In September 2012, just months after he had been released, Alec, aged 24, was killed when the car his girlfriend was driving collided with a tree at 70mph.
Yesterday Exeter Crown court heard that his girlfriend, Laura Hauerslev, had lost control of the vehicle as the couple wrestled over the radio controls during a petty argument.
They had been quarrelling about the music on the car radio and with him turning it up and her turning it down. She took her eyes off the road as she did so and crashed into the tree, the court was told.
Alec grabbed the steering wheel in a final bid to keep the car on the road but it ran over a kerb, and took off as it ran up a small slope. It rolled and hit the tree roof first.
Hauerslev, aged 22, avoided a jail term when the judge was told that Mr Pearn’s family are not seeking revenge and do not want her to go to prison.
The judge praised the courage of passer-by Michael Cazaly, who risked his own life to comfort Hauerslev for two hours despite being covered in petrol and at risk of the wreckage falling onto him.
Hauerslev, of Middle Park Cottage, Broadwoodwidger, near Lifton, admitted causing death by careless driving and was ordered to do 240 hours unpaid community work and receive supervision as part of a 12-month community order.
She sobbed in the dock as Judge Francis Gilbert, QC, told her: “You were going over the speed limit by your own admission and arguing with your boyfriend, which seems to have distracted you from driving.
“You admit you took your eyes off the road and lost control of the car and we know what happened thereafter. I treat this as a tragic accident caused by a momentary loss of attention.

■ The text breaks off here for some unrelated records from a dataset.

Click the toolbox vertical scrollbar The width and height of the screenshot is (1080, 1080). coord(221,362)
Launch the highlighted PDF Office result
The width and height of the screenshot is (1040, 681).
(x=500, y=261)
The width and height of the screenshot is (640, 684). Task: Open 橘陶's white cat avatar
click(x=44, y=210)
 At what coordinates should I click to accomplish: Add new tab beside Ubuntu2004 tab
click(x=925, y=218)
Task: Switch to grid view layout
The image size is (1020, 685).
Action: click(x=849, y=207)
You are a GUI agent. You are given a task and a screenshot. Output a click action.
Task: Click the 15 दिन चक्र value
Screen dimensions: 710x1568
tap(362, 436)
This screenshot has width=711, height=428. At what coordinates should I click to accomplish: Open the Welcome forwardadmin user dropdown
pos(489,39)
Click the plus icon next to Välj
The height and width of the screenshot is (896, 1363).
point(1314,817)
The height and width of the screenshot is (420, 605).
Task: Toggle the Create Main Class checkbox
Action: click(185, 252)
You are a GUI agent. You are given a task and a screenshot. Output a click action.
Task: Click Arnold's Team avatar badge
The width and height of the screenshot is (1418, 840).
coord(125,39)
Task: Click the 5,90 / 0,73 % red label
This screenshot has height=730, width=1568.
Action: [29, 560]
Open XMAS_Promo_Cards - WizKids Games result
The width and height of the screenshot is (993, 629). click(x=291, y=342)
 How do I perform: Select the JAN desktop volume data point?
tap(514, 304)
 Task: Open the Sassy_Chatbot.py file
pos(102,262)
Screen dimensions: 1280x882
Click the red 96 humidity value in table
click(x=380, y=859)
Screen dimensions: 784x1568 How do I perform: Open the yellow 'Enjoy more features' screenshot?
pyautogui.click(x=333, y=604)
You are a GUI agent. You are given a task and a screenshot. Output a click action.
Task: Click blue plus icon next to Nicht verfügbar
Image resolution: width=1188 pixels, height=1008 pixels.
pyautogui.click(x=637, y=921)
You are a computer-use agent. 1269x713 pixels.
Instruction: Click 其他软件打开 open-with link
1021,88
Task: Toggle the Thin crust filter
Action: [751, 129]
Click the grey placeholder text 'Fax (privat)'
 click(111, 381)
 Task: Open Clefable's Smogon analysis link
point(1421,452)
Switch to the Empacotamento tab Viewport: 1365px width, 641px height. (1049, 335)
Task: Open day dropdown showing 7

“It led to an over-correction by you and in the circumstances I do not believe the speed had anything to do with the accident other than exaggerating the consequences.
“I have regard to the fact that the deceased was a good friend of yours and you may have been distracted by what he did.
“I am grateful to the deceased’s parents and family for indicating that they do not want you to go to prison.”
“I commend Mr Michael Cazaly and his courage in going under the car at one point and attempting to help and putting himself in very considerable risk of injury. He did very well.”
Peter Coombe, prosecuting, said the couple had been together for a few months and by the time of his death Alec was spending much of his time at her home.
On the day of the accident they returned from a weekend away in Cornwall and had been to see his parents in West Devon before heading back to her home.
Mr Coombe said Alec’s mother Mandy was aware there had been an argument between them and saw Hauerslev waiting for him in her car before they left.
Mr Coombe said Mr Cazaly saw them closing on him on the old A30 road before looking back and seeing a cloud of dust and returning to help them.
He realised Alec was dead but lied to Hauerslev to try to keep her calm as he gave her first aid and remained by her side even when the emergency services arrived.
Mr Coombe said: “The defendant was shouting for help and asking him to get her out. She told him ‘it was the most silly thing, an argument about which radio station to listen to, that was what caused the accident’.
“His actions were very selfless and brave and at one point he was soaked in petrol. He spent two hours comforting and looking after her.
“When paramedics arrived she kept saying ‘I’ve killed him, I’ve killed him, he is dead’. She was very distressed about what had happened.
“She told police in the car they argued about the radio and he kept turning it up. She asked him to stop but he didn’t and she took her eyes off the road to turn it down.
“It happened again and when she looked up she saw the car going towards the kerb and out of control. She said he grabbed the wheel but they crashed.”
Lee Bremridge, defending, said: “The events of that Sunday afternoon will live with Hauerslev for the rest of her life. She is deeply sorry and wants to apologise to Alec’s family for what happened and the loss of their son.”